I'll have to wait to get the best of you.

Feeling: loopy
Yet another night of Copeland, Dave Matthews, Guster, and chocolate ice cream. Oh, and rain. Can't forget the rain. I'm beginning to think i enjoy staying home more than going out. Though, i did get some new clothes today, which gave me the sudden urge to flaunt the fact that my mother brought me shopping. But then i figured that Dave and a shake was a much better spent evening than going to the movies. I hadn't realized until now how monotonous my life really is. There's really no excitement anymore. There's no adventure. But at the same time, i can't tell you the last time i even looked at the stars. I love looking at the stars. Just staring for a while. Knowing that at that same moment there are a million other people doing the same thing, yet wondering if any of them are thinking the same thing. I think what i need is outside stimulation. I need someone to keep. I need someone to stay. Regularity is the only way to achieve spontaneity.
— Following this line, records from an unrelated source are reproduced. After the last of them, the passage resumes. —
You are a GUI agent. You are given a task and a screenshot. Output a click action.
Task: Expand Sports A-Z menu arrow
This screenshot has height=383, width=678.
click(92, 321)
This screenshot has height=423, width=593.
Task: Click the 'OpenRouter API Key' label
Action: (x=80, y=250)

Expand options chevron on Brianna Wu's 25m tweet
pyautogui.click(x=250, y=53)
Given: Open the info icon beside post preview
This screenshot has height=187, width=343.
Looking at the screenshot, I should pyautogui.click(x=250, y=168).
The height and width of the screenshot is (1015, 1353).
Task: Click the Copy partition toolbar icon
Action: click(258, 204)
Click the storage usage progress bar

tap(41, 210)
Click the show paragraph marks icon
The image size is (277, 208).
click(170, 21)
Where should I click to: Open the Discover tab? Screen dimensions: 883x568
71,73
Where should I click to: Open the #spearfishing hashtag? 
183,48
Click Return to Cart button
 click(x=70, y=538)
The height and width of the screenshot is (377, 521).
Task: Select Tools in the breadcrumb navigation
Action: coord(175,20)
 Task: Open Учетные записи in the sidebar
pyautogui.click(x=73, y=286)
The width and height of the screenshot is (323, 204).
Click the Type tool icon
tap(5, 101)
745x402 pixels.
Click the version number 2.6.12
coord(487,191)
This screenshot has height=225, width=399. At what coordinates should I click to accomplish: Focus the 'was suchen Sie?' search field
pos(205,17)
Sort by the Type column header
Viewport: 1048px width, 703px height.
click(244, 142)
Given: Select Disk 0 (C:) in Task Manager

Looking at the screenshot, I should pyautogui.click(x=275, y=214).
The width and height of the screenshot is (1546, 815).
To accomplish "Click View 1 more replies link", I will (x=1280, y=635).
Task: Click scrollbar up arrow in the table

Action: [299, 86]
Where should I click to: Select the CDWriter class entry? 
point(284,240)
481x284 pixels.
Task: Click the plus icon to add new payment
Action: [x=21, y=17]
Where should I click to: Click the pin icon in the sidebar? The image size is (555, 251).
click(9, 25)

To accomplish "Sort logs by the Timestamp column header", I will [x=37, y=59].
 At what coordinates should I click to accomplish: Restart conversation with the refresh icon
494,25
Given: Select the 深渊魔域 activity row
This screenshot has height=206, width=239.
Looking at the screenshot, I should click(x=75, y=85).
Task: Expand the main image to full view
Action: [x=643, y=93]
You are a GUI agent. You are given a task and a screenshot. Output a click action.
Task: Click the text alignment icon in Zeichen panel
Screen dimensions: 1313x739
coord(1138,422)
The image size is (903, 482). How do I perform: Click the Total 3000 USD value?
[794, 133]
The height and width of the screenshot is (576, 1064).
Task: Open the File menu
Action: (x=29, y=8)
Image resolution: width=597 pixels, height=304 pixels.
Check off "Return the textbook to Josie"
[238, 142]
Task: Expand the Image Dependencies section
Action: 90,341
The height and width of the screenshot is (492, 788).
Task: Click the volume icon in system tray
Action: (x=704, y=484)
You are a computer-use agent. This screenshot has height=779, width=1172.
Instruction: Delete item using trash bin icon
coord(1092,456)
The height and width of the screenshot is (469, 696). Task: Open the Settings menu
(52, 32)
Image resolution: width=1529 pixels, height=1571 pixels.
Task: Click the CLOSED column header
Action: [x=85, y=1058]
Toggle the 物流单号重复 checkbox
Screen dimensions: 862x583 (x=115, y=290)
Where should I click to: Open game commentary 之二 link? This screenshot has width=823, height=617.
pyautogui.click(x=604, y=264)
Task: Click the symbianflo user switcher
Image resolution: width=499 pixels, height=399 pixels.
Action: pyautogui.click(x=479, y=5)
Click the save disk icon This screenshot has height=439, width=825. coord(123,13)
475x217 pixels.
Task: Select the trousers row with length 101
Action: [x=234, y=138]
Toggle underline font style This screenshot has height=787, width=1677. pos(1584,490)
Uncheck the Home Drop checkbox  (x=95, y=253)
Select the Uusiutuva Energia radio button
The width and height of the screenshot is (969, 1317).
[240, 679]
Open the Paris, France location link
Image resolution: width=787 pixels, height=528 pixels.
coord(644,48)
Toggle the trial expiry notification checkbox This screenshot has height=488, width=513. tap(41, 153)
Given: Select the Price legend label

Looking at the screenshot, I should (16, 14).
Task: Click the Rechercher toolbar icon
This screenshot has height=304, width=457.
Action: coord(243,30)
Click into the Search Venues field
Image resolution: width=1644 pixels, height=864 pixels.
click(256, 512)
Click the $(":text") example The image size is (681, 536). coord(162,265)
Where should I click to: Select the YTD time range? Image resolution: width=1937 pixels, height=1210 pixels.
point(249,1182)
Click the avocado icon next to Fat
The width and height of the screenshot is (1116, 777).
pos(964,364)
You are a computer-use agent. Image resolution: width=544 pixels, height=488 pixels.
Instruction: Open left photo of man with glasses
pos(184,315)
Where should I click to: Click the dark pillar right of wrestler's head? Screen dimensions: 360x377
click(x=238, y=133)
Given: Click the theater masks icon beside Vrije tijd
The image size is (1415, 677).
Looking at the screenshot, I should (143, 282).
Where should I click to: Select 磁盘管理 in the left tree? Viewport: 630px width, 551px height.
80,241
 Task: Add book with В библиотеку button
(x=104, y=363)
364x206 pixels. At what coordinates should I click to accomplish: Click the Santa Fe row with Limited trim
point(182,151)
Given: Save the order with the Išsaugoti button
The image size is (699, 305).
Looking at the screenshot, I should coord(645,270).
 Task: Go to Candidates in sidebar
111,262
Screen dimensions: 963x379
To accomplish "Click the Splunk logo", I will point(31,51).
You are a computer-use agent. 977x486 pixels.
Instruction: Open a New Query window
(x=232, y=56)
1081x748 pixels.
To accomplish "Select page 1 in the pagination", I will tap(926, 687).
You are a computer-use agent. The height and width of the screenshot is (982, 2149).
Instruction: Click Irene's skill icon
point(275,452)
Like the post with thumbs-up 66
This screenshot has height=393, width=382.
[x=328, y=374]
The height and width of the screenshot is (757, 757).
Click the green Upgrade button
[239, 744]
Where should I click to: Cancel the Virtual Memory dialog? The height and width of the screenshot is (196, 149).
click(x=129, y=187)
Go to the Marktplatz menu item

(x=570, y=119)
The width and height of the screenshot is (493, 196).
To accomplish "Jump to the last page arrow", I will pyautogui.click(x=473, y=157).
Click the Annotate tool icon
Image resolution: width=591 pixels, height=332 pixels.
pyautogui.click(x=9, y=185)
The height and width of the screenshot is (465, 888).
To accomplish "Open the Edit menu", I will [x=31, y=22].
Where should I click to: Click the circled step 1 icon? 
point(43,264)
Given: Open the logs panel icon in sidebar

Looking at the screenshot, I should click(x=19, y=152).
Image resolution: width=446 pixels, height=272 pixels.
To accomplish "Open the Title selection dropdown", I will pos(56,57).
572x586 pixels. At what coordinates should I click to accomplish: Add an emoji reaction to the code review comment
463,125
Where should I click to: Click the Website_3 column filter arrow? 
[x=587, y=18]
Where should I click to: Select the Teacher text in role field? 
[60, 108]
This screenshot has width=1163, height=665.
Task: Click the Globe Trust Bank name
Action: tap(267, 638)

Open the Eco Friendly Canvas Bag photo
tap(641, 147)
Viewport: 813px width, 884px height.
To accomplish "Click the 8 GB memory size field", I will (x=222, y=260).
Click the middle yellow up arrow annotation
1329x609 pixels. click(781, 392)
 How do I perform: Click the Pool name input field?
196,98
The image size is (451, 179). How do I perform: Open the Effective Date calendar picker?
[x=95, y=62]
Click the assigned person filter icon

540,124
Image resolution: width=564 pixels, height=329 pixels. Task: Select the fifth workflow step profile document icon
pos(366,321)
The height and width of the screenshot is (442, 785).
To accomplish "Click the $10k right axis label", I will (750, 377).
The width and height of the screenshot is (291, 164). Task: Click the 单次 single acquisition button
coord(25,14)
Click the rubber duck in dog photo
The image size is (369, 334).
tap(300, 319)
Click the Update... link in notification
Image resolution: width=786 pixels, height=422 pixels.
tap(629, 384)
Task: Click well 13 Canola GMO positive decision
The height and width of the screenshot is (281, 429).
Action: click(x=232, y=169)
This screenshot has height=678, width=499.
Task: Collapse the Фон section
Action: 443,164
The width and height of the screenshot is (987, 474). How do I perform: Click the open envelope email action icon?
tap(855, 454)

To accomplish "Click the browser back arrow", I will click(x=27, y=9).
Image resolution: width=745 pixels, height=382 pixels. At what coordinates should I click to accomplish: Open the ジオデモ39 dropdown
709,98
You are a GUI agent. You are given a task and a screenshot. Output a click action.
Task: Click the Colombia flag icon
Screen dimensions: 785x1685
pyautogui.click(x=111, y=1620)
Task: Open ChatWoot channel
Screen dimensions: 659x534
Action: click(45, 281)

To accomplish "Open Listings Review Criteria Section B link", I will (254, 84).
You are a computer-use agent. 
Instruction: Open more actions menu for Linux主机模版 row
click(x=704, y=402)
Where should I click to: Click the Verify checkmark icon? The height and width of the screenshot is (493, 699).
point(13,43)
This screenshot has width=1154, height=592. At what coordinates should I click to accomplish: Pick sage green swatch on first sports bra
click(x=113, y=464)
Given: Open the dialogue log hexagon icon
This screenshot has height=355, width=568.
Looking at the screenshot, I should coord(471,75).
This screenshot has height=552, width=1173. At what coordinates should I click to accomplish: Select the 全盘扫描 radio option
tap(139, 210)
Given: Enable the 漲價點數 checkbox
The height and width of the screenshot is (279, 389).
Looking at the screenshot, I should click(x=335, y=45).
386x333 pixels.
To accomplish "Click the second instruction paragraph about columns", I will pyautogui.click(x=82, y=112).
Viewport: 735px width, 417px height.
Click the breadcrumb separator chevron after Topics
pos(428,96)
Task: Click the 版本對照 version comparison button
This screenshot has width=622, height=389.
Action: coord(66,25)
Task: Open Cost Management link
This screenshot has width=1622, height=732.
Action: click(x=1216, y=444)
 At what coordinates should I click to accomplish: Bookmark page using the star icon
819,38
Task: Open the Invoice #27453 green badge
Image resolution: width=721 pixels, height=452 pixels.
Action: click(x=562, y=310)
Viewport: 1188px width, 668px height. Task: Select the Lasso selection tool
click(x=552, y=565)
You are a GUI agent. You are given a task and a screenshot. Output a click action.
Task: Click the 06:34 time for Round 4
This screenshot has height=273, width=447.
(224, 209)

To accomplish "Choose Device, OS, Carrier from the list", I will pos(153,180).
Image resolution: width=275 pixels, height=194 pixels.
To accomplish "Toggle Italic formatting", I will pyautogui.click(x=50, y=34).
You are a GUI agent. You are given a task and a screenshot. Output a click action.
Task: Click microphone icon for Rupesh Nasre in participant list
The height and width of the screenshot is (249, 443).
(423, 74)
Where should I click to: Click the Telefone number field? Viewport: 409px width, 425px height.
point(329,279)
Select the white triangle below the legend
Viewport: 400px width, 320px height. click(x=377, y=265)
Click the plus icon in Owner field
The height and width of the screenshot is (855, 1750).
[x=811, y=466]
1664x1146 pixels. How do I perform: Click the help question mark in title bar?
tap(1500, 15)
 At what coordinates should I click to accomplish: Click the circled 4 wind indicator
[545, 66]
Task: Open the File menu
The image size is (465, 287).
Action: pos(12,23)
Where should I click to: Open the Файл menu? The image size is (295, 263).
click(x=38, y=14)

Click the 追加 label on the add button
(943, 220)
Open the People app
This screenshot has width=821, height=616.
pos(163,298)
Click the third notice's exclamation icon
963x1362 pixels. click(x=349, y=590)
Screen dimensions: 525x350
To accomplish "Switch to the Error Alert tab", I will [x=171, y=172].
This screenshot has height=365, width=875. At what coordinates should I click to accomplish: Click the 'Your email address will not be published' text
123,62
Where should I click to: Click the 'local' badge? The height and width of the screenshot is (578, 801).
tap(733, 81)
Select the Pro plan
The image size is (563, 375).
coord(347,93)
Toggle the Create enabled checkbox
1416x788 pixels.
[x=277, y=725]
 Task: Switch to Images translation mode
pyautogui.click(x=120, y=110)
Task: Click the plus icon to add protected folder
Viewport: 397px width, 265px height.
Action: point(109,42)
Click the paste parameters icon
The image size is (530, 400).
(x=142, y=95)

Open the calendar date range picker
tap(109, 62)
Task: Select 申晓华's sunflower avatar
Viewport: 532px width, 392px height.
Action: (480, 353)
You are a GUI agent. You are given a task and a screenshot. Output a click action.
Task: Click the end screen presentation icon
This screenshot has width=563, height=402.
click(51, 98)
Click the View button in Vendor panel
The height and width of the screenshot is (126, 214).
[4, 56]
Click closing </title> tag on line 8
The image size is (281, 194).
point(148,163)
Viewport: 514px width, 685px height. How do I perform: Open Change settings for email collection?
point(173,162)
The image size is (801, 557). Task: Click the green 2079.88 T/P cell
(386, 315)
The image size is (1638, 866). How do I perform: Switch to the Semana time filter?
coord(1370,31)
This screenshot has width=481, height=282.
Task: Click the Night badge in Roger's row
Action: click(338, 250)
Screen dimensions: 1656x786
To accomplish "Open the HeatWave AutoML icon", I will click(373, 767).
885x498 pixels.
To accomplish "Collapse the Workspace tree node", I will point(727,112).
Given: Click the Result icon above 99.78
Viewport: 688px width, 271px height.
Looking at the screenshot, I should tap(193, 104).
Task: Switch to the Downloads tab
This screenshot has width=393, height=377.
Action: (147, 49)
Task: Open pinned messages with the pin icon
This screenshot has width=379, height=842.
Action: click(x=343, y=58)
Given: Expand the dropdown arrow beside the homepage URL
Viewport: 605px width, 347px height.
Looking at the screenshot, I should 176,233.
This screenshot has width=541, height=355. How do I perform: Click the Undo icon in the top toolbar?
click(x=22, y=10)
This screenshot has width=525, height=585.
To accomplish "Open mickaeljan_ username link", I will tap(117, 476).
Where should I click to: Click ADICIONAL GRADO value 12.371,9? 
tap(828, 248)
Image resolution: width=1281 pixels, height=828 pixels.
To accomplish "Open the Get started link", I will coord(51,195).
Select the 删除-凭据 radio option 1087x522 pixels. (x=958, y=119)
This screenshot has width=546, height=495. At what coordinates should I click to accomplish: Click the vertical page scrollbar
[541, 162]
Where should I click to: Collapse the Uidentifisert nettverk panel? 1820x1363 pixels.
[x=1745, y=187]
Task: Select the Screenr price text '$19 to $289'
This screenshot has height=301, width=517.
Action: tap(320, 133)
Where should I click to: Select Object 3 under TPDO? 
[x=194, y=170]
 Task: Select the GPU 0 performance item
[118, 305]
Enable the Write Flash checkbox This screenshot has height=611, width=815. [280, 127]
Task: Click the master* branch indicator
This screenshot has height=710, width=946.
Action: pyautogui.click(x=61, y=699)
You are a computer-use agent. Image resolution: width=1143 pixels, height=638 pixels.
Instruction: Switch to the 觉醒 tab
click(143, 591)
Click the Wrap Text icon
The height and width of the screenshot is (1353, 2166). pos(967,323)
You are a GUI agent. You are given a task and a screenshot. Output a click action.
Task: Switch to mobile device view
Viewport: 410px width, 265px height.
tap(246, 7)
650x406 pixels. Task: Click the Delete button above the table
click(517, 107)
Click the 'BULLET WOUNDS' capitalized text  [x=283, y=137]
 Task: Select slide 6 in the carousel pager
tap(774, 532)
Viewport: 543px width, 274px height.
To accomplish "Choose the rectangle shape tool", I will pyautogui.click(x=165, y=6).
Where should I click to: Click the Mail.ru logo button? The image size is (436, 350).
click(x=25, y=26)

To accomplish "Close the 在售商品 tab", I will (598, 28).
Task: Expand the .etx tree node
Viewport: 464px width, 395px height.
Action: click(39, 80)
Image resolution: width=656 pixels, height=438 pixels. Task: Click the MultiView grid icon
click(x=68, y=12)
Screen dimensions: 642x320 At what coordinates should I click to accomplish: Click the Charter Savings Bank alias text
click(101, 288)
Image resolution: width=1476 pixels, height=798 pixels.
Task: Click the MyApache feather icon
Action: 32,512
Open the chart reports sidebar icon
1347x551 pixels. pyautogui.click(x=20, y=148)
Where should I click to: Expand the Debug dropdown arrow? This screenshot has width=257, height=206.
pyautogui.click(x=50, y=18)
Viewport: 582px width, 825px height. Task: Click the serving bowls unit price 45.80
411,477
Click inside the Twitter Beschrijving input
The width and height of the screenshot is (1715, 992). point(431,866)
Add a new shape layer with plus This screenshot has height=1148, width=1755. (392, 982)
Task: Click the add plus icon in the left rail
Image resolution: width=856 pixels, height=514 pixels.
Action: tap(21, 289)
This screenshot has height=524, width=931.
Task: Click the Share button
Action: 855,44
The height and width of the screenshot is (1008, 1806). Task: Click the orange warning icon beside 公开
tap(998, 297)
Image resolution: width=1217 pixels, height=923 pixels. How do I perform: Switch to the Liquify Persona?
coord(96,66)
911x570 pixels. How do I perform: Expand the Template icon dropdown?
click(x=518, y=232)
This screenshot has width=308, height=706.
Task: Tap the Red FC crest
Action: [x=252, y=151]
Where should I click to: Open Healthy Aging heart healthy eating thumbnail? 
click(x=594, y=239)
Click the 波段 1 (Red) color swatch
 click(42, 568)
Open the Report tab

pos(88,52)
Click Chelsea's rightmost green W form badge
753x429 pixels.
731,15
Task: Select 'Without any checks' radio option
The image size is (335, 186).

There are approximately 1500 reasons for me to give it up, but i just can't let go. I am fighting to the death. Hanging merely by the thread that is my hope, i reach for what it is that i want the most. Though unnattainable at the current time, my prize, i know, is the sweetest thing i could even imagine. I know none of this makes much sense to most of you. Some fall short of even coherent sentences, but it works in my head. These jumbled thoughts and words are my innermost. Funny i have only one thing on my mind, eh?
Read 5 comments
your music taste rocks.

[feff0906]
[Anonymous]
good to see that youre still fighting.
1500 is only a big number when you`re writing a paper. or when you`re trying to divide it, i guess. because i suck at math. i`m failing geometry-marie
[Anonymous]
OMG DMB is the ISH and I love it! Ive been to 2 concerts and they rocked! :) good girl!
:)Bethany
[Anonymous]
i understand it.

and boy do i remember the excitement lol we did have some fun times.